This article was originally published October 10, 2019 at ForbesWomen. © Marianne Schnall. All Rights Reserved.

At a time when women everywhere are rising up, stepping up to leadership and boldly using their voices to demand change, Emmy-award winning filmmaker, activist and philanthropist Abigail Disney has been blazing that trail for years. At last week’s Woodstock Film Festival—known for showcasing creative and thought-provoking work by some of today’s most promising and accomplished independent filmmakers—Disney was appropriately honored with the Trailblazer Award for her work “as a true trailblazer in both visual storytelling and humanitarian activism.”

Disney is the co-founder, CEO and president of Fork Films, which began with the widely acclaimed feature film Pray the Devil Back to Hell, followed by Emmy-winning The Armor of Light and the five-part PBS series Women, War & Peace. Fork Films has since produced and funded over 100 documentary films promoting peace, lifting marginalized voices and building bridges across divided communities.

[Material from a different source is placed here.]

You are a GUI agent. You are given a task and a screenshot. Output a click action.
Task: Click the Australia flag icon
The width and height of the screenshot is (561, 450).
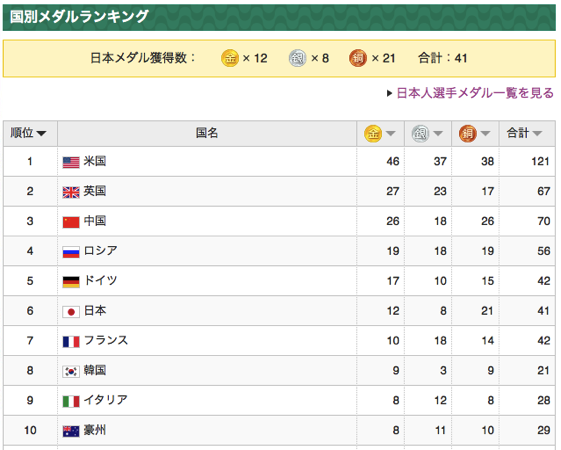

The extraordinary response to Pray the Devil Back to Hell led Disney to found Peace Is Loud, a nonprofit dedicated to supporting and spotlighting women who are stepping up for peace and resisting violence in their communities. Disney is also the co-founder and chair of Level Forward, a media and entertainment company that backs entertainment projects driven by women and people of color.

An outspoken advocate for a variety of issues, Disney recently made headlines when she criticized the Walt Disney company, cofounded by her grandfather Roy Disney, writing in an opinion column about what she called the “naked indecency” of the company’s pay practices. Disney’s column carried the headline “It’s time to call out my family’s company — and anyone else rich off their workers’ backs.”

I had the opportunity to interview Disney before she received her Woodstock Film Festival Trailblazer Award where she shared with me her insights on many of the issues she’s passionate about, including income equality, peace, women’s equity, what inspired her to become a filmmaker, why it matters who’s behind the camera, what it means to be a trailblazer and more.

Marianne Schnall: First of all, huge congratulations on getting the trailblazer award. How do you feel about being acknowledged as a trailblazer, and what advice do you have on blazing trails?

Abigail Disney: Thank you. It’s very nice to be acknowledged as a trailblazer. I don’t really feel like one because I came to filmmaking so late in life. I didn’t start until I was 46, so it’s weird for me to think of myself that way. But being a trailblazer means there is no roadmap, and so you have to rely on your own judgment a lot, which is for me a terrifying thing. So I have support around me. I have friendships, deep long-lasting friendships with people whom I really respect. That helps a lot. That’s a roadmap enough for me—to bounce things off of the people I respect, and know that they support me. And then every once in a while, I do a big fat gut check.

MS: In a lot of my interviews, one of the obstacles that I find holds women back is just fear. You have been so outspoken in your career, as an artist and advocate, taking on some of our most established institutions and systems without holding back. This can be a challenge for many women who sometimes feel reluctant to take risks or put themselves out there in that public way. How do you find your courage to use your voice, especially on controversial issues where they may be pushback or backlash?

AD: My advice is to stop assuming there is a point at which you won’t be afraid. You’re always afraid. Courage is fear management; it’s not the lack of fear. So, first of all, accept the fear, invite it in, get used to how it feels, so that when something is coming up for you, you go, “Oh, that’s what that is.” Because often fear is only damaging when it dictates our behavior. So you weigh things against how important your fear is to you, how debilitating your fear feels.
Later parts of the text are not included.